Once we select and have our monitoring solution up and running, it efficiently observes the system, offering gathered data and representing it to personnel in a human-readable format. An email, SMS or monitoring screen with condensed information is a common approach, but…
We aim to enable such a response reaction which would be quick and appropriate at the same time. For instance, let’s say an error occurs, and the system starts to misbehave. Monitoring picks this up and triggers an event or alarm by sending an email to the staff or blinking red until someone notices it. Sound alarms are not off the table either, as we are able to hear the alarm even if we are not looking at the display at the moment. Sound alarms can also be enhanced to become voice alarms with short descriptions of different kinds of errors. At this point in time, there is a number of common actions that alerted personnel can take (depending on the nature of the problem): they check the network, they check the application on the server, isolate and analyze parts of the application log, check the OS log and system resources, DB availability, recent OS patches and so on. Every single time.
But why would you check the network if it's fine, or check for recent OS patches if there were none recently? Because you don’t know it's fine, right? You are in the dark.

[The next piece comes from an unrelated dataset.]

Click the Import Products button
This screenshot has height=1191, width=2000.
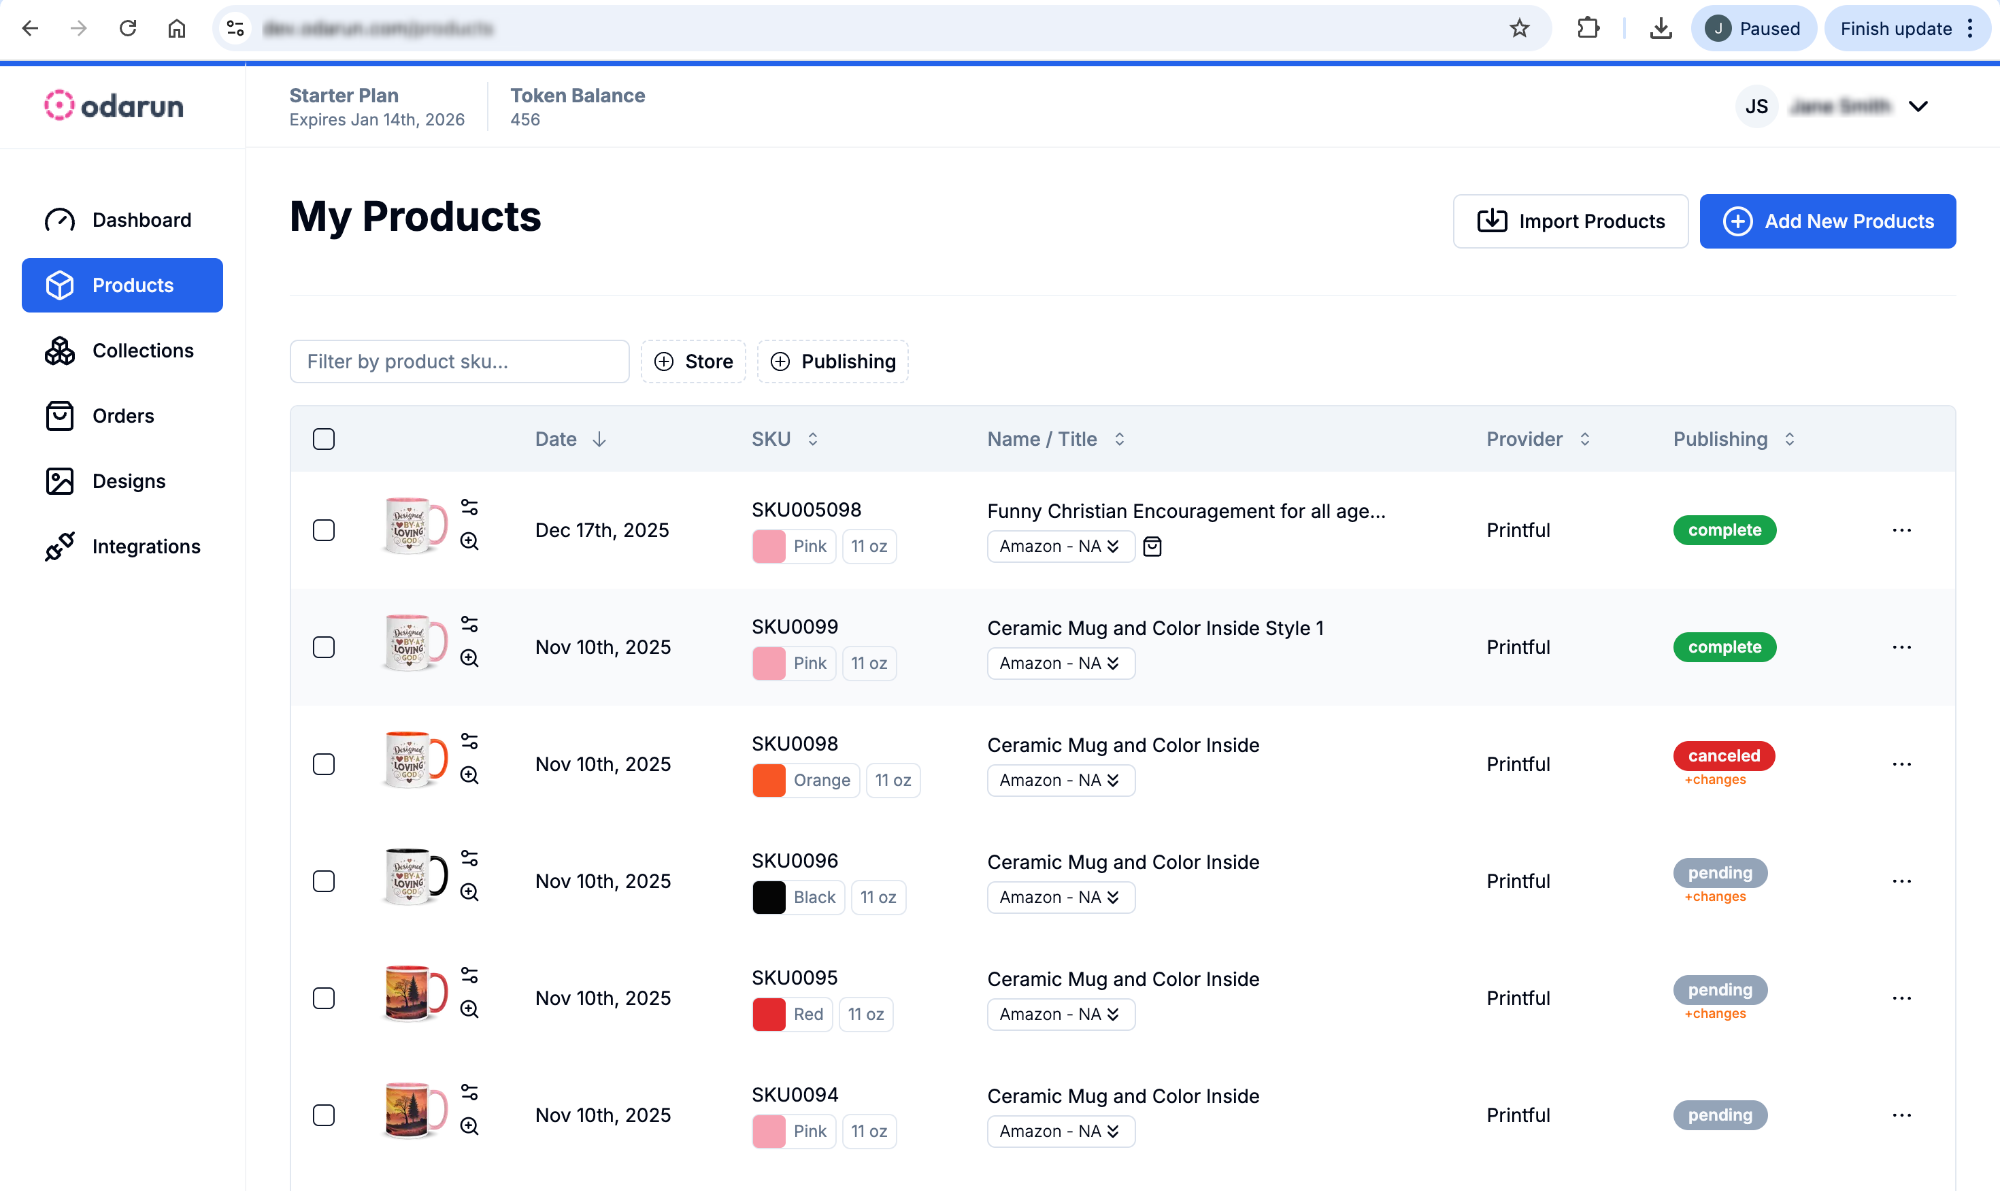[x=1570, y=221]
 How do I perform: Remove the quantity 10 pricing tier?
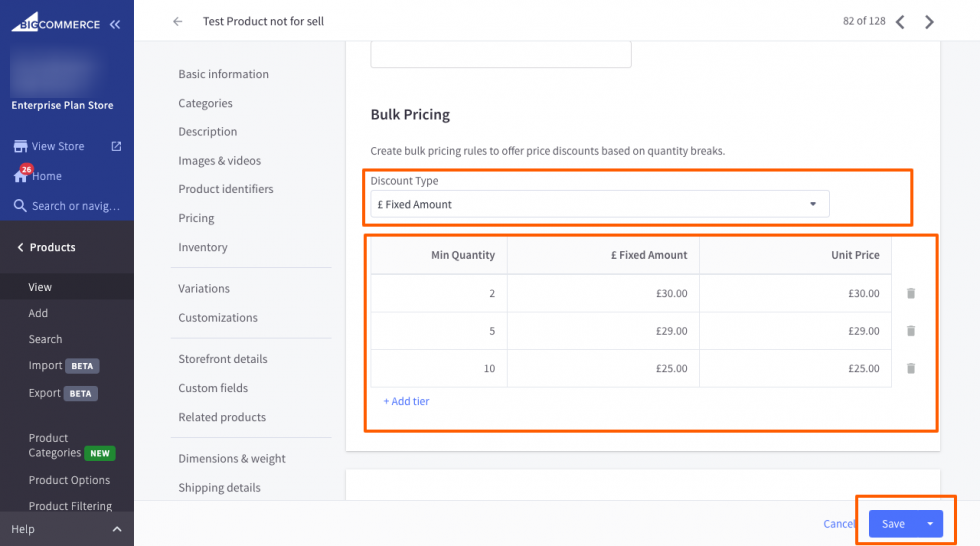[911, 369]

If we create a system that triggers the reporting script or a smoke test every time an error occurs, we can acquire this or any other custom info in a matter of seconds, thus reducing the MTTR (Mean Time To Recovery). This approach enables us to isolate the nature and area of a technical emergency much faster and may also suggest corrective measures. If you allow it, these corrective measures can also be automated, thus boosting system resilience. The staff still needs to be aware of any such self-repairs, by a special report of the automated actions that were taken.
Splunk, Elasticsearch, Nagios, App Dynamics, AVI Networks, CA Technologies, Amazon CloudWatch, CloudMonix, New Relic, Solar Winds, Microsoft OMS, Oracle, Dynatrace, Datadog, Stackify Retrace, and New Relic, to name a few, are just some of the companies and tools that innovate in the field of monitoring today. Each of them is aiming at a particular segment, technology, or OS ecosystem and offering its own set of features.